Nesse período, um texto do Julián Fuks chegou às minhas mãos e trouxe junto mais uma faixa de reflexão que ressoa em mim. Diz, em uma parte:
“Algo em nossa época, algo que se relaciona à exposição constante de cada uma das nossas conquistas, por ínfima e irrelevante que seja, parece provocar em nós uma sanha maior pelo reconhecimento dos outros. O desejo de sucesso se fez mais intenso e mais universal, o desejo de um sucesso que já não pode ser parcial ou menor, não pode ser a mera identificação de uma qualidade entre tantas. Deseja-se tudo, ser bom, ser grande, ser vastamente conhecido pelos demais, e ganhar muito dinheiro a partir disso. O que resulta da imensidade desta ambição é uma forte tendência à insatisfação, e uma ansiedade bem difundida.”
Em um artigo que também falava sobre a passagem do tempo, a Cris Naumovs lançou as questões: “Você sabe que tretas quer comprar? Que pedras quer carregar?” Para completar, o Raphael Despirite, com a sua escrita muito solta e sem freio de mão puxado, tem tocado constantemente no estoicismo. Através dele, cheguei à frase de Sêneca que diz “Esperar é o maior obstáculo para viver.”
Esperamos os likes, as palminhas, os seguidores subirem. Esperamos ser aprovados pelas nossas postagens, pelo que dizemos, pelo que não dizemos. Esperamos reconhecimento quase sempre em uma escala difícil de ser preenchida. Moldamos a nossa imagem para que toda essa espera valha a pena e nos frustramos porque esse amor desmedido por si mesmo tem espelhos demais ao redor.
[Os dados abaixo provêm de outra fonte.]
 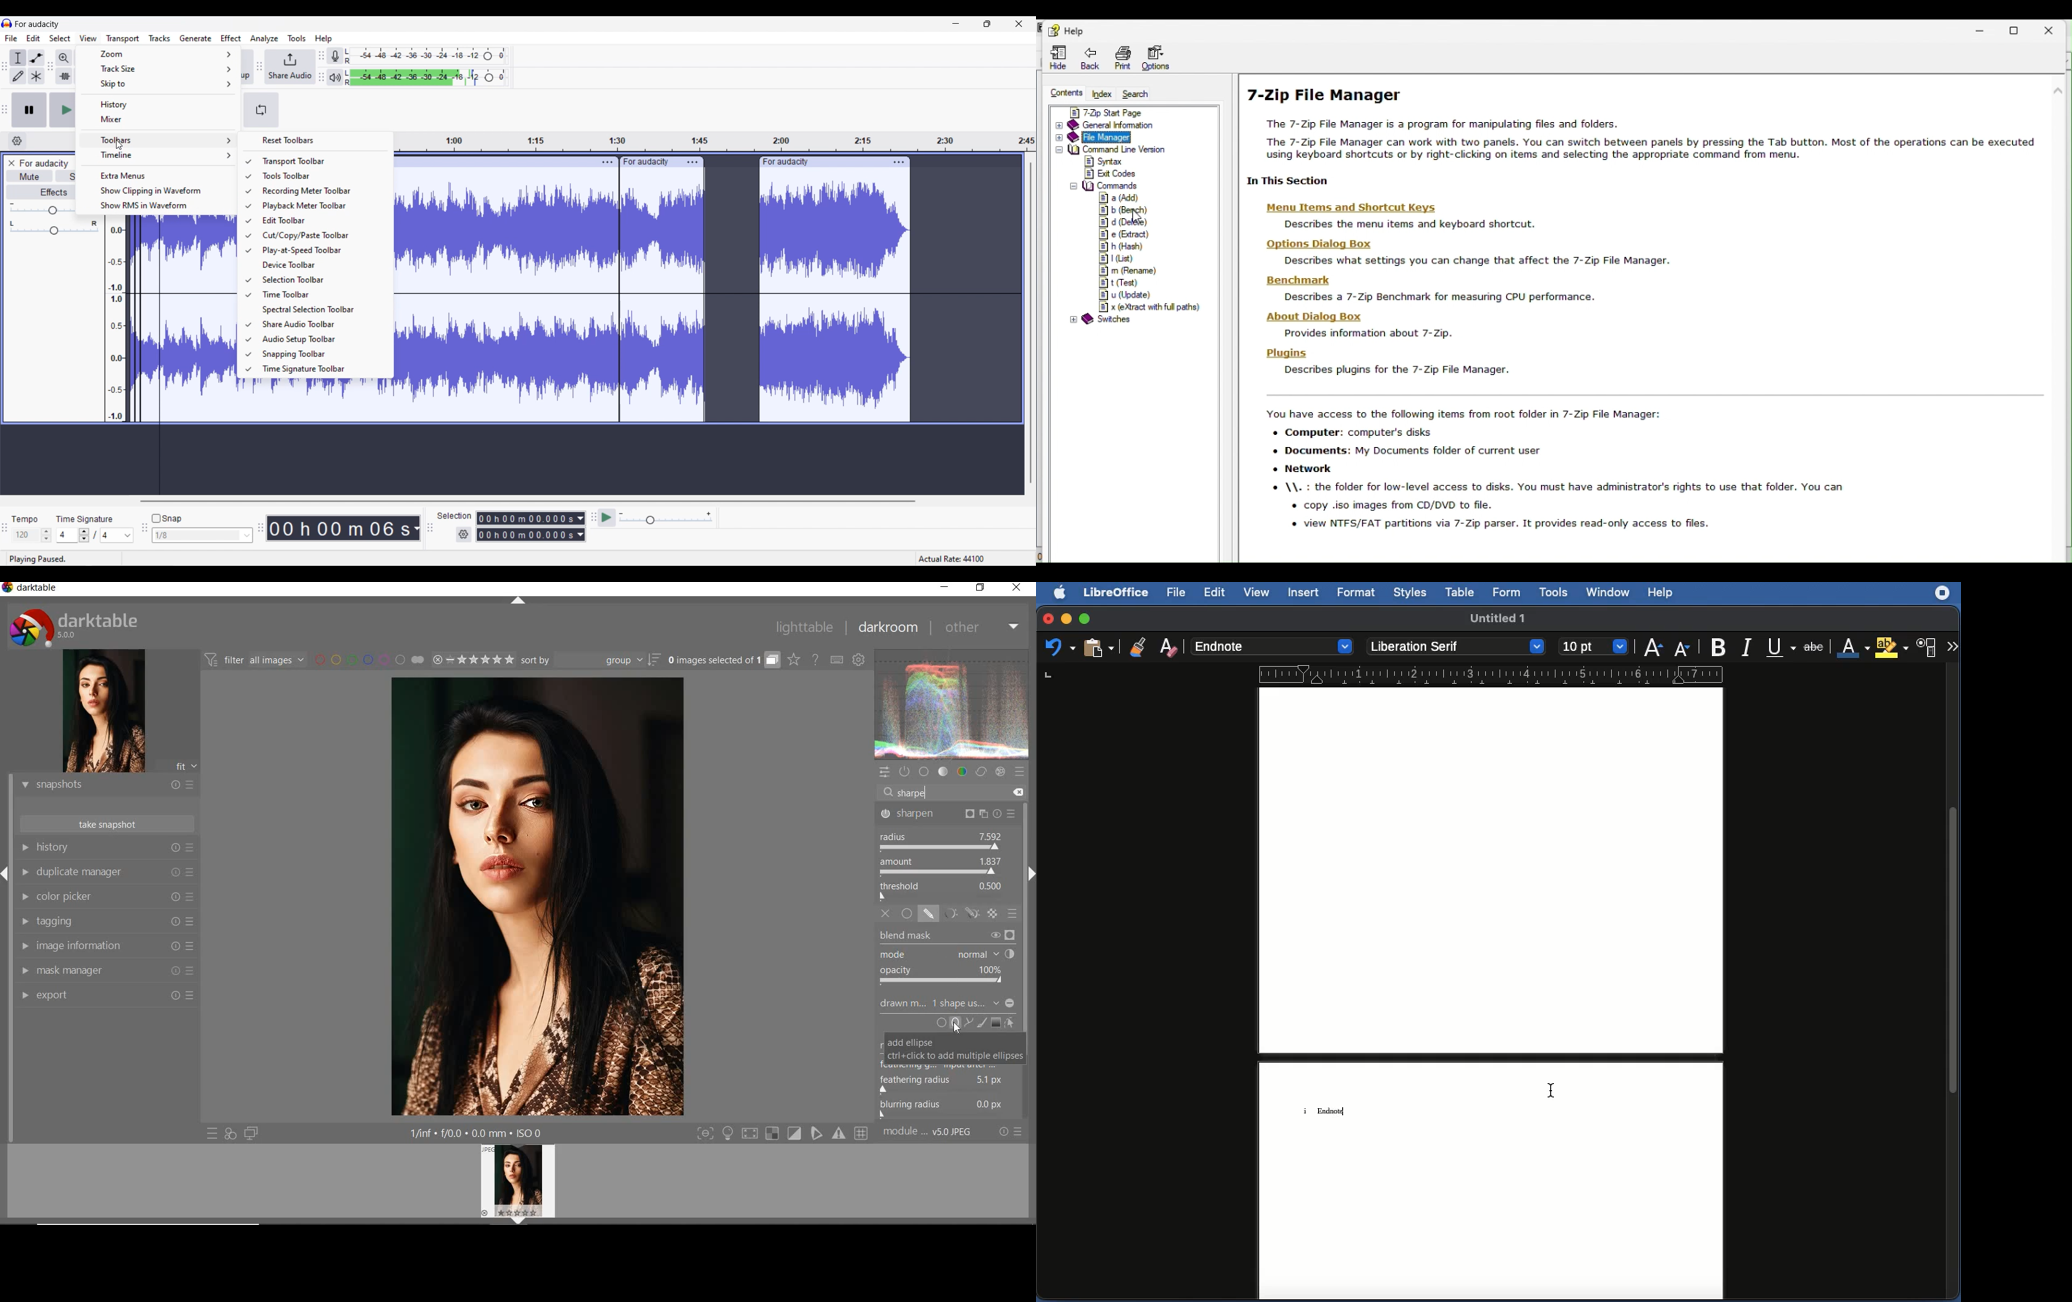 I want to click on Pause, so click(x=29, y=110).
Há quem lide bem com isso, e outros fingem lidar.
Nessa reflexão sobre os anos por vir, imagino que essas pequenas aprovações serão ainda mais intensificadas. Coloquei a conta de uma rede social para hibernar, desliguei uma outra, posto coisas banais em mais outra. Tento não ser mais refém, ainda com insucesso, de armadilhas que eu mesmo fui criando para saciar essas esperas diárias. Parei, também, de romantizar as relações de trabalho. Alguns dias são duros, outros são felizes. Ter equilíbrio não é estar parado em uma posição única. É um eterno balançar, de leve, para lá e para cá, na corda bamba das relações.
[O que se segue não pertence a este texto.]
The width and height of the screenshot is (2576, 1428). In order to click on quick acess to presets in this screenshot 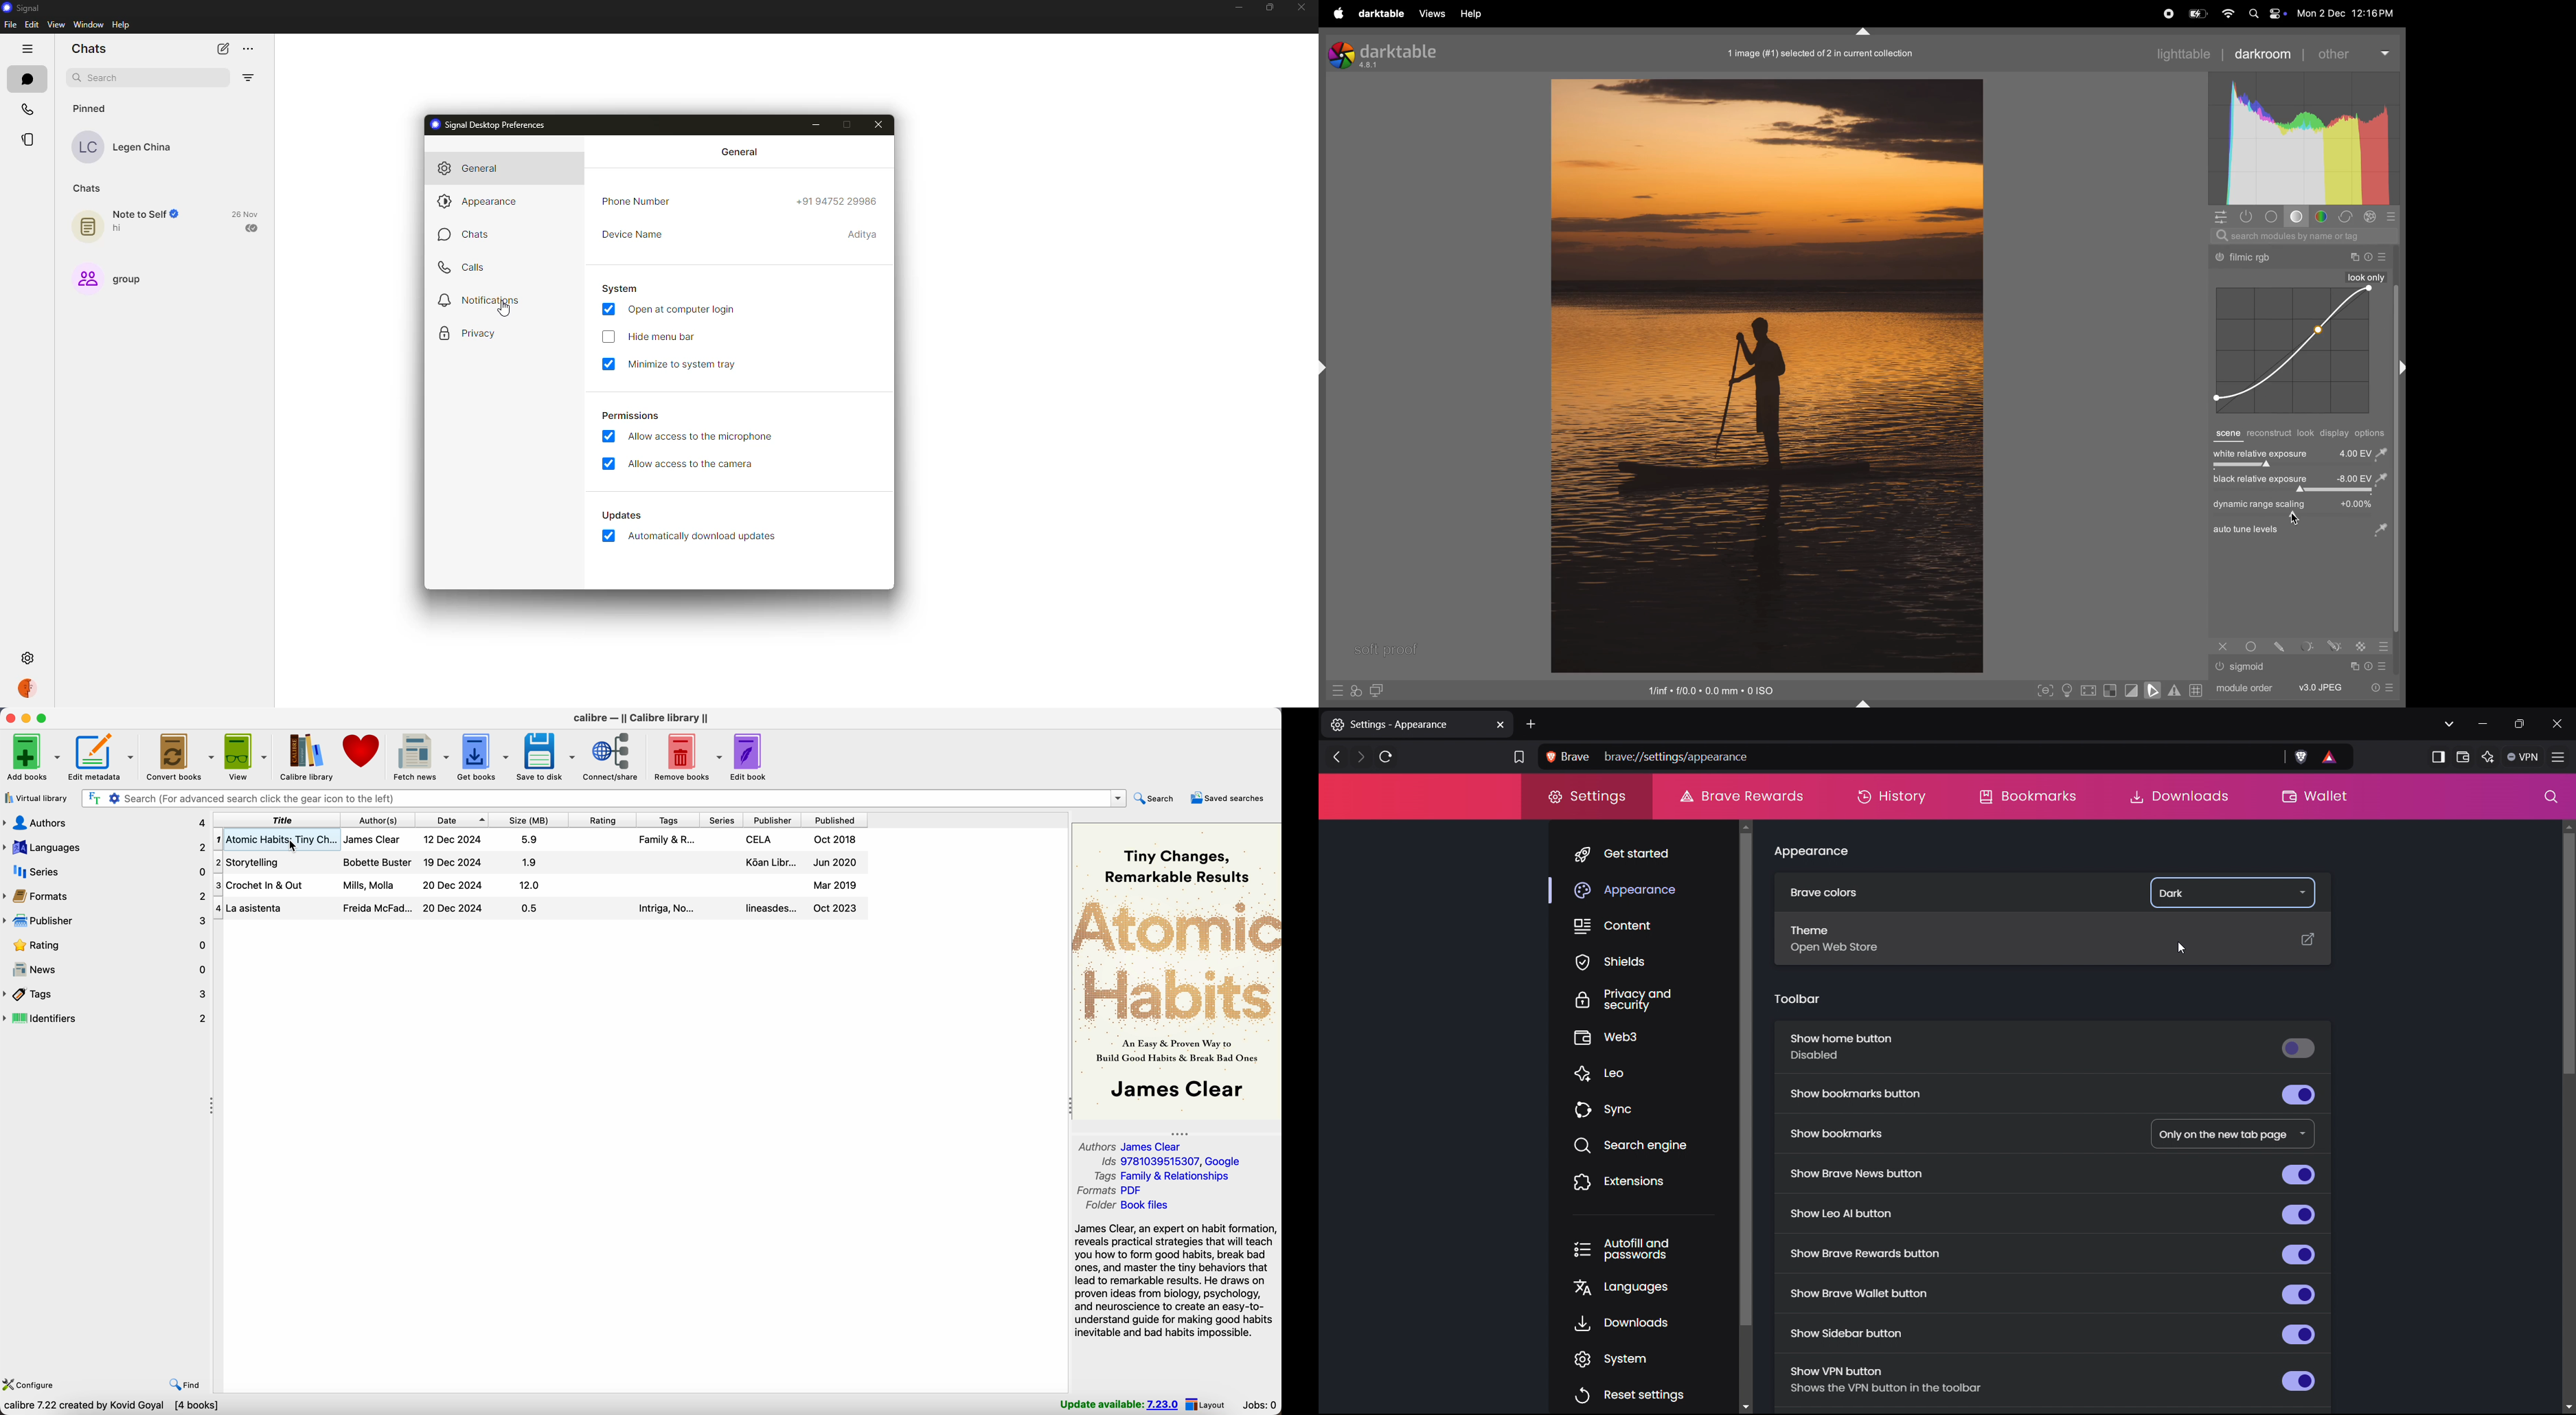, I will do `click(1337, 690)`.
Outro exercício é não criar grandes conjecturas sobre o futuro. E fazer as pazes com arrependimentos do passado. Se tem algo que a gente deveria ter aprendido com a pandemia é que a gente controla bem pouca coisa. Como disse certa vez o filósofo Mike Tyson: todo mundo tem uma estratégia até tomar um soco na cara. A descoberta de que não é possível dominar tudo pode ser libertadora.
Todas as outras coisas que desenhei na cabeça envolvem uma busca de quietude e de baixar as expectativas. Julgar menos, pegar onda sempre que possível, dar bom dia mesmo que não te devolvam a gentileza, aproveitar a minha família, estar colado nas pessoas que comprariam as minhas brigas e vice-versa, ler mais e evitar consumir áudios e vídeos em velocidade acelerada, porque a vida já é demasiado corrida.
De mais a mais, jogo um pedido (ou dois) no ar: que eu envelheça aprendendo e o meu cérebro não engasgue. E, se não for pedir muito, não quero ficar com pelos para fora das narinas e das orelhas. Deus me poupe de ser um velho com orelhas peludas e antenas de baratinha para fora do nariz. Por desencargo, vou estocar aparador de pelo de nariz portátil desde já.